While in Auckland, I am interning at Ngā Pae o te Māramatanga, New Zealand’s Maori Centre for Research Excellence, which is situated on the University of Auckland campus. My role as an intern is Journal Coordinator for AlterNative, an International Journal of Indigenous Peoples. It has been a great learning opportunity to participate in the peer review process, which provides a lot of insight into the amount of work it takes to get one’s work published.
In addition to my work with AlterNative, I am conducting my own research on the Whanganui River Deed of Settlement which granted legal rights to the Whanganui River. As Jacinta Ruru wrote in the Maori Law Review, this recognition is “undoubtedly legally revolutionary.”

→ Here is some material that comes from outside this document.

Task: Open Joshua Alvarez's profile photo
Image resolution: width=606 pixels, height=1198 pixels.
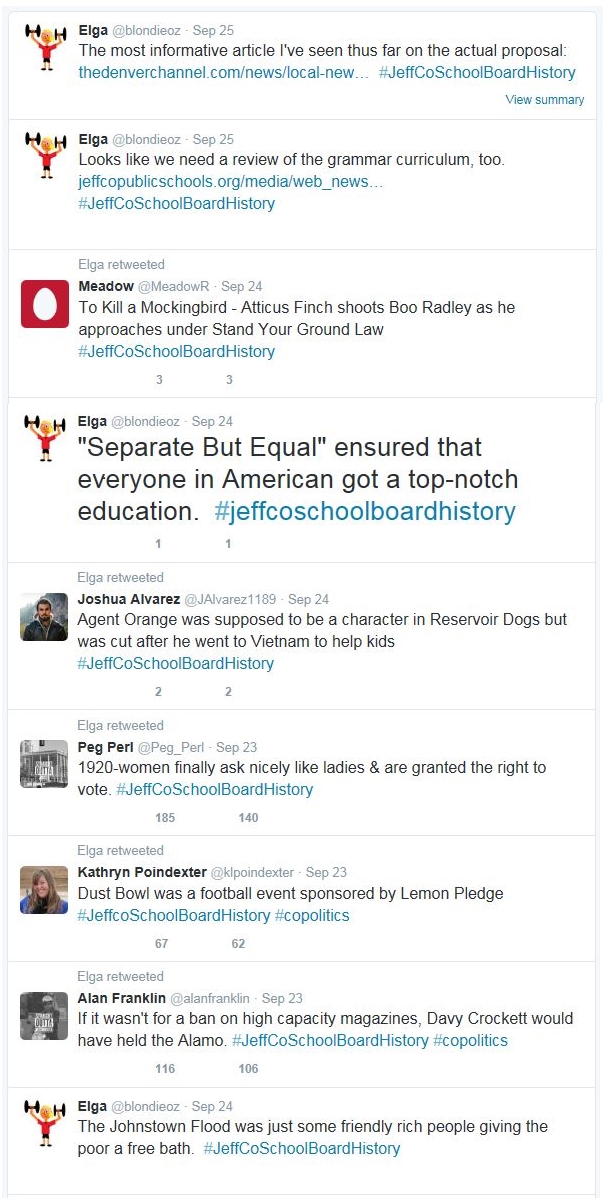Action: coord(44,616)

As a First Nations researcher and involved community member from Aamjiwnaang First Nation in southwestern Ontario, this case interests me very much. Many Anishinaabe communities are situated around the Great Lakes in both Canada and the United States. What I learn here in Aotearoa can be brought back to First Nations communities and put to immediate use in North America, as well as provide insight into the kind of relationships that can be established (as between the Crown and the Maori people) in order to make revolutionary progress (as in granting rights to the Whanganui River).
Being here in New Zealand provides me with the opportunity to visit the Whanganui River and the communities that are along the river, as well as Mount Tongariro which is the source of the river and an important ancestor for the people of the Whanganui River. These encounters are providing rich context and life to the legal documents and scholarly papers written on the Whanganui River Settlement. Merely studying those documents while in Canada could not possibly have been as enlightening
Being in New Zealand has also provided a great opportunity to contribute and exchange the knowledge that I carry from my culture, which enables me to understand the similarities and differences between Anishinaabe and Maori governing practices.
Miigwech—I give my thanks to the Queen Elizabeth II Diamond Jubilee Scholarship. This opportunity provides true scholarship and I have been placed in great hands with the staff, scholars and knowledge keepers here at Ngā Pae o te Māramatanga.